(Document excerpt):
□ □ □ □

Hypothesis Testing
Chapter 12
(Part 2)

Steps for conducting a Hypothesis test

1. Formulate a hypothesis. Define \(H_0\) and \(H_A\).
2. Determine a significance level (\(\alpha\)), Type I error rate.
3. Determine your distribution under \(H_0\) (t-dist or normal).
4. Collect your sample data and compute the test statistic.
5. Determine the p-value based on the test statistic.
6. Draw conclusions in the context of the problem.

Decision Making

You must select a significance level, \(\alpha\) before collecting the data

• When p-value \(< \alpha\) we reject the null hypothesis.
• When p-value \(\geq \alpha\) we fail to reject the null hypothesis.

Sample Interpretation

Assuming NULL HYPOTHESIS IS TRUE IN CONTEXT OF PROBLEM, there is about a PVALUE% chance of see data as extreme as mine. Since the p-value is less than (or greater than) our threshold ALPHA%, we reject (or fail to reject) the null hypothesis. This means CONCLUSION IN CONTEXT OF PROBLEM.

Two-tail vs one-tail tests

• One-tailed tests provides more power to detect an effect. You may be tempted to use a one-tailed test whenever you have a hypothesis about the direction of an effect.

□ □ □ □

(Information shown):
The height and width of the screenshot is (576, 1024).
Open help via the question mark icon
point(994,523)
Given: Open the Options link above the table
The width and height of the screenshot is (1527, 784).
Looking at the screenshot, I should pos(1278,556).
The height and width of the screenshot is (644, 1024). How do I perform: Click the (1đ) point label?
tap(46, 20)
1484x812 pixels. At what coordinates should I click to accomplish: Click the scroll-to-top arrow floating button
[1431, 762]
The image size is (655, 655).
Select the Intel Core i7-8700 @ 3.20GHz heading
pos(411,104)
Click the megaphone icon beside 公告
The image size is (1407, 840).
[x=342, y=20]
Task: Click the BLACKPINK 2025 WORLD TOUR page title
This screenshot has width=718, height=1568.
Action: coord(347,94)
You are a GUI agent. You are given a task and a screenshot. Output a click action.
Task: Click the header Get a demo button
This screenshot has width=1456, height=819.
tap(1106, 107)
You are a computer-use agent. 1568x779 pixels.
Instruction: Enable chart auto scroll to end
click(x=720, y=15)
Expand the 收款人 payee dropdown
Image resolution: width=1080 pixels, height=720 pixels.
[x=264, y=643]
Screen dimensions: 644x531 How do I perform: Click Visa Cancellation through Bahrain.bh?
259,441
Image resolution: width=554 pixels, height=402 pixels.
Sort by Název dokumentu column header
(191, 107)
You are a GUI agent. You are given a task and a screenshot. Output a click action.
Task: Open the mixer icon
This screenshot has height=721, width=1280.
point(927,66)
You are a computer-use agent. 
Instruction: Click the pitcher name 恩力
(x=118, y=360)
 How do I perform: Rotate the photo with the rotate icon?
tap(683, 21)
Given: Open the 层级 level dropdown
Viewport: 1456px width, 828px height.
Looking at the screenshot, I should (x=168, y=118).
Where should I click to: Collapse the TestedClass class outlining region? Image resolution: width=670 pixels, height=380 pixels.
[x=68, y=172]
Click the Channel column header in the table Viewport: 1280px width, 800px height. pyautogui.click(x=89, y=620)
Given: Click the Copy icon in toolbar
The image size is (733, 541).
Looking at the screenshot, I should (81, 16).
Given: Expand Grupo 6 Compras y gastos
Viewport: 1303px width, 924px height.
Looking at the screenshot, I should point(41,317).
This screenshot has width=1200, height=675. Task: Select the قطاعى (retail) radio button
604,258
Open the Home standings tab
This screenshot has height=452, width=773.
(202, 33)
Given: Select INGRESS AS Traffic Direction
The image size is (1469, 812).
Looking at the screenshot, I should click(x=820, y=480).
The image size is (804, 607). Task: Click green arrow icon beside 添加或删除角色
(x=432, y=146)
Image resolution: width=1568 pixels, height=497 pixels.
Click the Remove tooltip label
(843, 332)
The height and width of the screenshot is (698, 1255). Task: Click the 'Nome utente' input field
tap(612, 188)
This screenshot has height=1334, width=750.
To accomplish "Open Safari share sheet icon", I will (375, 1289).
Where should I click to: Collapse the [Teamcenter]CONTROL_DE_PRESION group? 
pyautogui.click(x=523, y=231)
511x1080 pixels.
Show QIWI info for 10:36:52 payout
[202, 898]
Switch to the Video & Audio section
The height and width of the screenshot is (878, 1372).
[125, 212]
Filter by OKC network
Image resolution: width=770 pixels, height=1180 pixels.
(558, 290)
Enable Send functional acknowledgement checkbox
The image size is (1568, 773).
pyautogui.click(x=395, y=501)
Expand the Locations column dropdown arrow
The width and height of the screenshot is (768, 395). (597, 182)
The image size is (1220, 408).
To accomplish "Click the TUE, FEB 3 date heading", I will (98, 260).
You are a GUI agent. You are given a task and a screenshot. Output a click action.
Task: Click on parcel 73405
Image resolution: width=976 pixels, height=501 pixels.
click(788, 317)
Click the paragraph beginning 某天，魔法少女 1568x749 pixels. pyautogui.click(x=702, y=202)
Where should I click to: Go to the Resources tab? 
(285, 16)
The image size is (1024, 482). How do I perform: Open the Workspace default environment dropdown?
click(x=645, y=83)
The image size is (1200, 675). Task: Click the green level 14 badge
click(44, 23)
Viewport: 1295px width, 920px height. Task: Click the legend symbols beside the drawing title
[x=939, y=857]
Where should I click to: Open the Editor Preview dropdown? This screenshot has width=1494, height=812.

□ □ □ □

(Objectives):
**A.** In the hypothesis testing notes, at what point must the significance level be chosen?
**B.** Continue the hypothesis testing notes from the point where they stop.
The records are not needed for this work.

(Answers provided):
**A.** Before collecting the data.

**B.**
• Before doing so, consider the consequences of missing an effect in the other direction and consider the consequences of increasing your type 1 error rate
• You can and almost always should use a two-tailed test NO MATTER how the problem is worded.
• We focus on two-tailed tests in this class because it is the safe option and we do NOT want to miss an effect in the opposite direction.

https://stats.oarc.ucla.edu/other/mult-pkg/faq/general/faq-what-are-the-differences-between-one-tailed-and-two-tailed-tests/

Example

Imagine you have developed a new drug that you believe is an improvement over an existing drug. You wish to maximize your ability to detect the improvement, so you opt for a one-tailed test.

• In doing so, you fail to test for the possibility that the new drug is less effective than the existing drug.

• The consequences in this example are extreme, but they illustrate a danger of inappropriate use of a one-tailed test.

Deeper understanding

Which type of error is usually more of a priority?

Which type of error is usually easier to control? Why?

Deeper Understanding (continued)

Can we lower both errors at the same time?

Can we know if we made a correct decision?

Deeper Understanding (continued)

How does sample size impact decision making?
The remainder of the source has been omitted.